What you have to do -> Your response should consist solely of the lines from the one containing "You are a GUI" through the end of the data, copied exactly.

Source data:
---

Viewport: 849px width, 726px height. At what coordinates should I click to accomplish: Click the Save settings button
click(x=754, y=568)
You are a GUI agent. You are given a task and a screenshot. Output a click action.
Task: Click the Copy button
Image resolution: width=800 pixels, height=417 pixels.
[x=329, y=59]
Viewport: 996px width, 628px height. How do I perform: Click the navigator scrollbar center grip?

---

Expected output ->
You are a GUI agent. You are given a task and a screenshot. Output a click action.
Task: Click the Copy button
Image resolution: width=800 pixels, height=417 pixels.
[x=329, y=59]
Viewport: 996px width, 628px height. How do I perform: Click the navigator scrollbar center grip?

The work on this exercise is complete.